Oggi
si da per scontato che la velocità
di una nave sia un dato facile da ottenere. Un occhiata
al solcometro elettronico o al GPS e il gioco è
fatto. Ma chi ha qualche capello bianco sul capo sa che fino a pochi
anni addietro le cose erano ben più complesse.
Misurare la velocità e la distanza percorsa da un mezzo terrestre
munito di ruote è relativamente semplice: conosciuto il diametro
e quindi la circonferenza della ruota è
sufficiente contare il numero dei suoi giri
nell'unità di tempo desiderata per sapere la velocità in
kmh e quindi i kilometri percorsi. Per un mezzo che si muova immerso in
un fluido le cose purtroppo sono assai più
complesse. Una nave o un aereo si muovono per
l'appunto in acqua o in aria, ambedue mai in condizione
di calma.
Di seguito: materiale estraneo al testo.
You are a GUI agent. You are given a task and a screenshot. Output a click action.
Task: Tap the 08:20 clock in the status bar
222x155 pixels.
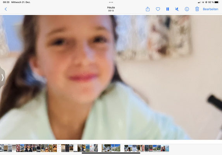6,2
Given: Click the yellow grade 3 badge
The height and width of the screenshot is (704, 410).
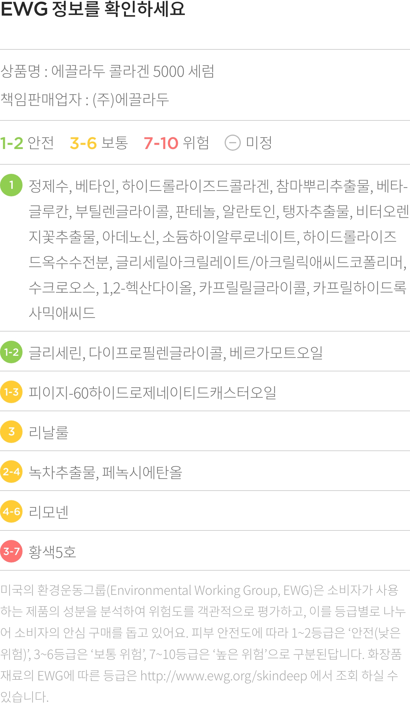Looking at the screenshot, I should 11,432.
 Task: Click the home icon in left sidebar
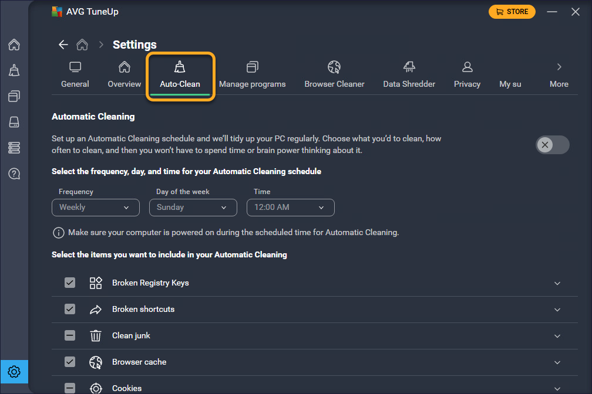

Perciò oltre alla velocità intrinseca
della nave o dell'aereo si dovranno anche considerare le correnti
che possono provenire da ogni direzione, la temperatura del
fluido, la pressione, la densità e tutta una serie di diavolerie
che complicano notevolmente l'esistenza di chi vuole
sapere a quale velocità si stia muovendo.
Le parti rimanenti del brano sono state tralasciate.